The United States wants New Zealand to relax its ban on nuclear-propelled warships, saying US ships need the freedom to use our ports as part of the global war on terror.

Top-ranking US Government official Grant Aldonas, who is Under-Secretary of Commerce (International Trade), yesterday described the
nuclear issue as an "artefact of another age".

"We need to recognise the concerns that motivated our thoughts about the actions in the mid-1980s, which came at a time when we were very much focused on the Cold War," he told an Auckland business lunch.

Although New Zealand's anti-nuclear ban did not appear to have had a "cascading effect" elsewhere, that was no longer the issue, "given that what we now confront is a war on terror, not a cold war".

Former US President George Bush snr had spelled out that US warships no longer carried nuclear arms.

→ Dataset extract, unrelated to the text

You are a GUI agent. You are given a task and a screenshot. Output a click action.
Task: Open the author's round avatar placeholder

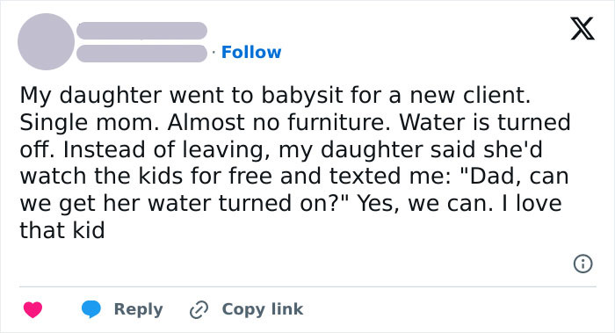[47, 41]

Mr Aldonas later told the Herald the US regarded its Navy as "our forward defence".

"We look at the freedom of the seas and the ability to project power off our shores as being integrally related to a policy of trying to take on terrorism wherever it starts," he said.

"So the idea that there be some limitations on our freedom to project that power - in defence of what we think are both New Zealand and US interests - is something where you can appreciate the reaction in our defence quarters and in Congress.

"Our ability to go after the bad guys, as it were, really is linked to a lot of what we do with our Navy."

Prime Minister Helen Clark refused to comment directly on Mr Aldonas' statements yesterday.

Her spokesman, David Lewis, said the US Administration and the New Zealand Government's views on the nuclear issue were well known.

'We know that the US regards it as unfinished business," Mr Lewis said, "but New Zealand has no plans to change its current policy."

Mr Aldonas made it clear in his speech that there was a strong sensitivity within the US Defence Department and other parts of the Administration on the nuclear issue.

"There is also a recognition that in many respects it is an artefact of another age and we both need to be working hard at our relationship.

"The notion that American ships, because of their nuclear propulsion systems, can't stop at the port of a friendly country seems untoward, particularly when we share common values."

No part of the world was safe from terrorism.

"The idea that young Kiwis could be targeted in a place like Bali by terrorists simply because they went there to exercise their freedoms and see a wider world is something that certainly has the same impact on people in Auckland and Wellington as September 11 had for us."

The Lange Government - under pressure from politicians such as Helen Clark - introduced legislation to ban nuclear-armed and propelled ships from New Zealand waters in 1985.

Former Labour Cabinet minister Dr Michael Bassett last week called on Helen Clark to revoke the anti-nuclear legislation and restore the relationship with the US.

Mr Aldonas also met Trade Negotiations Minister Jim Sutton in Wellington to plan a joint strategy for the World Trade Organisation meeting in Cancun, Mexico.

He praised New Zealand's leadership role in trade liberalisation, but indicated that a NZ-US free trade deal was not on the Bush Administration's negotiating list.